Companies operating in the technology sphere should take note of AAG Delrahim’s thoughts regarding the role that antitrust law should, or, more accurately – should not – play in regulating unilateral conduct by SSO members, particularly patent holders. Noting an increased role of SSOs and standards in general in the economy and the increasingly central role standards play in business decisions, Delrahim expressed concern that “enforcers have strayed too far in the direction of accommodating the concerns of technology implementers who participate in standard setting bodies, and perhaps risk undermining incentives for IP creators, who are entitled to an appropriate reward for developing break-through technologies.” Going forward, Delrahim intends to allow freer rein for licensing negotiations, including the resolution of FRAND disputes, and to give more deference to patent holders than has been afforded under previous Division practice and multiple recent court decisions.

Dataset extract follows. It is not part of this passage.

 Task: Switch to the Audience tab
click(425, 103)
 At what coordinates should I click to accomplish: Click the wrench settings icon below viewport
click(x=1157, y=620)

Delrahim’s general view is that implementers (patent users), rather than patent holders, may enjoy too much power in the current landscape, thus undermining incentives for innovators. Consistent with this school of thought, Delrahim considers patent “hold-out” (in which an implementer threatens to under-invest in the implementation of a standard, or not to take a license at all, unless its royalty demands are met) to be a more serious problem than patent “hold up” (patent owner threatens to delay licensing until its royalty demands are met). In his words, innovators “make an investment before they know whether that investment will ever pay off.” This is a bigger risk than that assumed by an implementer – who has some buffer against the possibility of hold-up because at least some of the implementer’s investment occurs after royalty rates for the new technology have been determined. Accordingly, Delrahim believes that under-investment by the innovator is a bigger concern than under-investment by the implementer.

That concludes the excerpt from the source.